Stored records
....

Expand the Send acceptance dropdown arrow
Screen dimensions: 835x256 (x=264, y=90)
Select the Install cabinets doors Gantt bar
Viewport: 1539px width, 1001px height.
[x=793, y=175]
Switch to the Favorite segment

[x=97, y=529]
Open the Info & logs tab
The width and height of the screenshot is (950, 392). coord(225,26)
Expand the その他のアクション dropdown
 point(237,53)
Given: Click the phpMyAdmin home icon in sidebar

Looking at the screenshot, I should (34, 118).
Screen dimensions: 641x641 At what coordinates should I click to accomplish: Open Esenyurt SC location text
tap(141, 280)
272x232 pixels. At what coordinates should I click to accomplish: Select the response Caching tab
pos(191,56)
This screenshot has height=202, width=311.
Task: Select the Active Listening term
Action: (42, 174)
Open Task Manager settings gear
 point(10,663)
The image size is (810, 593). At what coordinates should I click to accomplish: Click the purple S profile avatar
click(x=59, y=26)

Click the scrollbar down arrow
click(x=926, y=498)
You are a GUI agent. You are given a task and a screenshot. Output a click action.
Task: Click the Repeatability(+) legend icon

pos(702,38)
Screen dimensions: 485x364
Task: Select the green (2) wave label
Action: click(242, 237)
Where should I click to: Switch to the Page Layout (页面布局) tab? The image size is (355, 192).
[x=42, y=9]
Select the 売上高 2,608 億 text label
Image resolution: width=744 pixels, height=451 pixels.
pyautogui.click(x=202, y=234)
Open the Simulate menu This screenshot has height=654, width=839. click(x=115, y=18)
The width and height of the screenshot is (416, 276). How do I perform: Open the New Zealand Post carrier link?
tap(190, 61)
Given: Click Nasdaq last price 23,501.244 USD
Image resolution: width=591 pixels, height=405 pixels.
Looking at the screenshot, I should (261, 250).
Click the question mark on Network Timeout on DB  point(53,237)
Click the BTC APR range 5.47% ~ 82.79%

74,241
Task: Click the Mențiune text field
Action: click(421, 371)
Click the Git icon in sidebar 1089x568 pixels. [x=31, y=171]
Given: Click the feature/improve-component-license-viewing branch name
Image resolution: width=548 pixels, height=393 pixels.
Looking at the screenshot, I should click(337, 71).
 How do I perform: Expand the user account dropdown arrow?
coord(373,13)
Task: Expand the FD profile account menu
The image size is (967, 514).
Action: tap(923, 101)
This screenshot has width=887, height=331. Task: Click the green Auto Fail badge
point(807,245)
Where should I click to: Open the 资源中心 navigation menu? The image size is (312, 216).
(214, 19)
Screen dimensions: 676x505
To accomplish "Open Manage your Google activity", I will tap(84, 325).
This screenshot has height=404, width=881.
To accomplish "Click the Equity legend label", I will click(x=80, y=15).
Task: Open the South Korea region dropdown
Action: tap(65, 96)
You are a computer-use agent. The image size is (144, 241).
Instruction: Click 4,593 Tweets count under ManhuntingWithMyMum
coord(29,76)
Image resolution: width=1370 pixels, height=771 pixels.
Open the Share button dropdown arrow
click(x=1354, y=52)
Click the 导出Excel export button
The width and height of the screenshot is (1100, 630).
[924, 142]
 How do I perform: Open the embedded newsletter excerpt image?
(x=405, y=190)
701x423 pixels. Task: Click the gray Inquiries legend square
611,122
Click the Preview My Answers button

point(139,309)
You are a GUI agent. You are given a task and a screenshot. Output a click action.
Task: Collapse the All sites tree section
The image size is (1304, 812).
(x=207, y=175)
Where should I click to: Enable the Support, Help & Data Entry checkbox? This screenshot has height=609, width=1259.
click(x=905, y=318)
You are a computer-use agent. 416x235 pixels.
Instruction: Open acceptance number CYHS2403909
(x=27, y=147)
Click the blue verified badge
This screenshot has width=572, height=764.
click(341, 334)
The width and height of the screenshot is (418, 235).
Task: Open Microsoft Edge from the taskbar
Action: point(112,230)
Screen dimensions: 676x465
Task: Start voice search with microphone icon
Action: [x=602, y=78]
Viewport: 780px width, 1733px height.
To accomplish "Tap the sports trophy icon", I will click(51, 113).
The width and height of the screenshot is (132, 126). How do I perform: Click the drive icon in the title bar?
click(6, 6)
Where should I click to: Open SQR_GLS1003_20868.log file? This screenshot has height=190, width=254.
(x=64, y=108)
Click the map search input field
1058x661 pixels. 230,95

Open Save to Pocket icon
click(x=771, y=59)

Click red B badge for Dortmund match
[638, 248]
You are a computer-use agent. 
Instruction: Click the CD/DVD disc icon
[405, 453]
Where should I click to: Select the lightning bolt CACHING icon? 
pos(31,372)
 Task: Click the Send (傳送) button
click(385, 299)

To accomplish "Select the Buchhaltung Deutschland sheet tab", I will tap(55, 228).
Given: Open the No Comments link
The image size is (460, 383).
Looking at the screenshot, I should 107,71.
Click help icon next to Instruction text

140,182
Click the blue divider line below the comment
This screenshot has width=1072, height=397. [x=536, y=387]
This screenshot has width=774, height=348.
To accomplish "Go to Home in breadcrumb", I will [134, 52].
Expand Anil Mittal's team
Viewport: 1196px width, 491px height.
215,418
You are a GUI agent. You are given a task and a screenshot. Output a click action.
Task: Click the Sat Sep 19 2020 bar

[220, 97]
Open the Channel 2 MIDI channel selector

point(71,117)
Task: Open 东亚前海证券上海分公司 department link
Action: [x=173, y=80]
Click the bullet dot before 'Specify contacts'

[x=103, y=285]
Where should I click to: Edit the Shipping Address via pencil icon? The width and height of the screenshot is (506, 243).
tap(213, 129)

....

BRIEF:
Lines above that include the string "computer" need to be copied.

TASK ANSWER:
You are a computer-use agent. The image size is (144, 241).
You are a computer-use agent. 416x235 pixels.
You are a computer-use agent. 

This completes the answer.